[This is the headline over an article published in Green Left Weekly on this date in 1997. It reads as follows:]
In response to US State Department criticism of his visit to Libya on October 23, South African President Nelson Mandela has accused the US administration of racism and condemned itsarrogance to dictate where South African leaders should go.
US officials had attempted to pressure Mandela into cancelling the visit, arguing that governments should have the lowest possible diplomatic contact with the government of Libya and proclaiming that they would be disappointed by any ratcheting up of South African-Libyan relations.
Mandela said his visit fulfilled a moral commitment to Libya, which supported us during our struggle when others were working with the apartheid regime. The US government said Mandela’s response to its warnings was unfortunate.
This is just the latest attempt by the US to force South Africa to cede to US policy in relation to governments it considers troublesome. Libya, along with Cuba, Iran and Syria, is top of that list.
In 1995, a proposed deal involving the storage of Iranian oil in South Africa was scrapped under pressure from the US. Soon afterwards, concerns were raised in the US Congress about South Africa’s relations with Cuba. The following year, discussions about a possible arms deal between South Africa and Syria were cancelled after strong condemnation and threats from the US.
The US campaign against Libya began when the September 1, 1969, revolution overthrew the US puppet King Idris, refused to renew foreign base agreements and nationalised US, French and British oil interests. Since then, the US and its allies have waged a covert and overt war against Libya, including a series of CIA-orchestrated assassination attempts, provocative incursions into Libyan territorial waters and the bombing of Tripoli and Benghazi in April 1986.
In 1992, the UN Security Council imposed sanctions on Libya which prohibit arms sales and flights to and from the country. These sanctions were ostensibly to punish Libya for so-called terrorist activities and to force it to extradite two Libyan agents accused by Britain and the US of the 1988 bombing of Pan Am flight 103 over Lockerbie in Scotland, which killed 270 people.
Libya, supported by the Organisation of African Unity (OAU), has proposed that the Lockerbie trial be held in a neutral country, conducted under Scottish law. In the words of Mandela, who has been mandated by the OAU to mediate between Britain and Libya on the issue: You can’t have a country like Britain, which is the complainant, the prosecutor and the judge at the same time.
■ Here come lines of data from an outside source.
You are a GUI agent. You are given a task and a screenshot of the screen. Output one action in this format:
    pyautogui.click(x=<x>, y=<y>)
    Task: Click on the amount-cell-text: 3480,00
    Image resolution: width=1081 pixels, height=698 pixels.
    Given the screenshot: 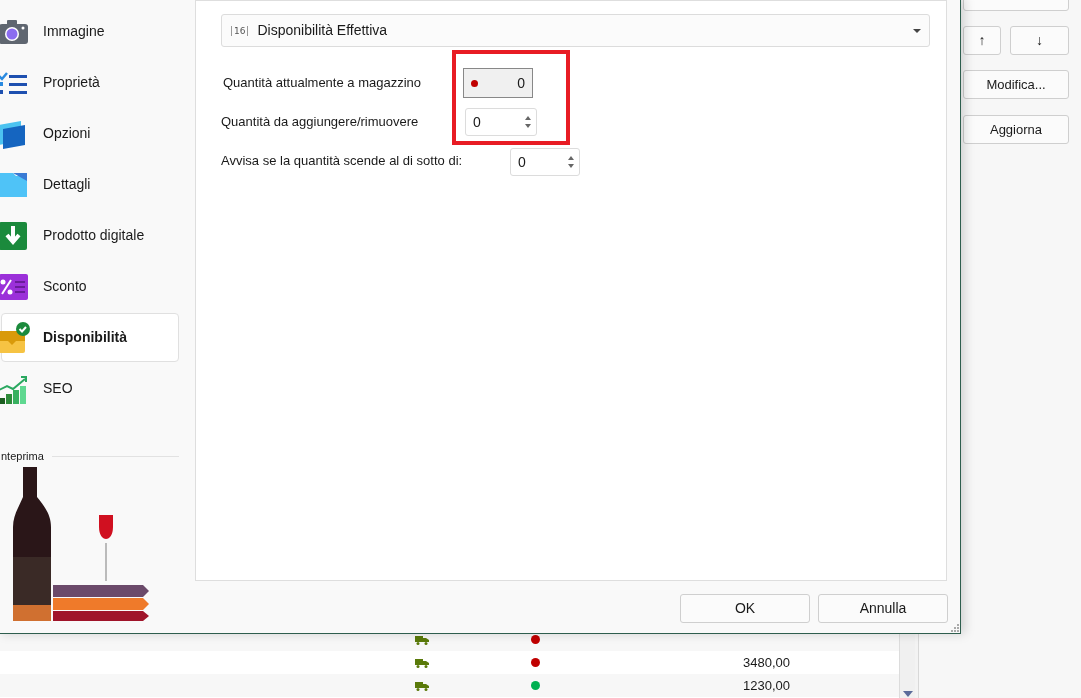 What is the action you would take?
    pyautogui.click(x=766, y=662)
For a country to combine the three roles, there can be no justice there.
The British families of those killed in the Lockerbie disaster have welcomed Mandela’s call and endorsed South Africa as a suitable venue for a trial.
The South African government has further angered the US by supporting the OAU’s demand that the UN lift the sanctions against Libya.
Last month the Arab states voted to permit planes carrying Libyan leader Muammar Qadhafi to land on their territory and to permit other flights for religious and humanitarian purposes.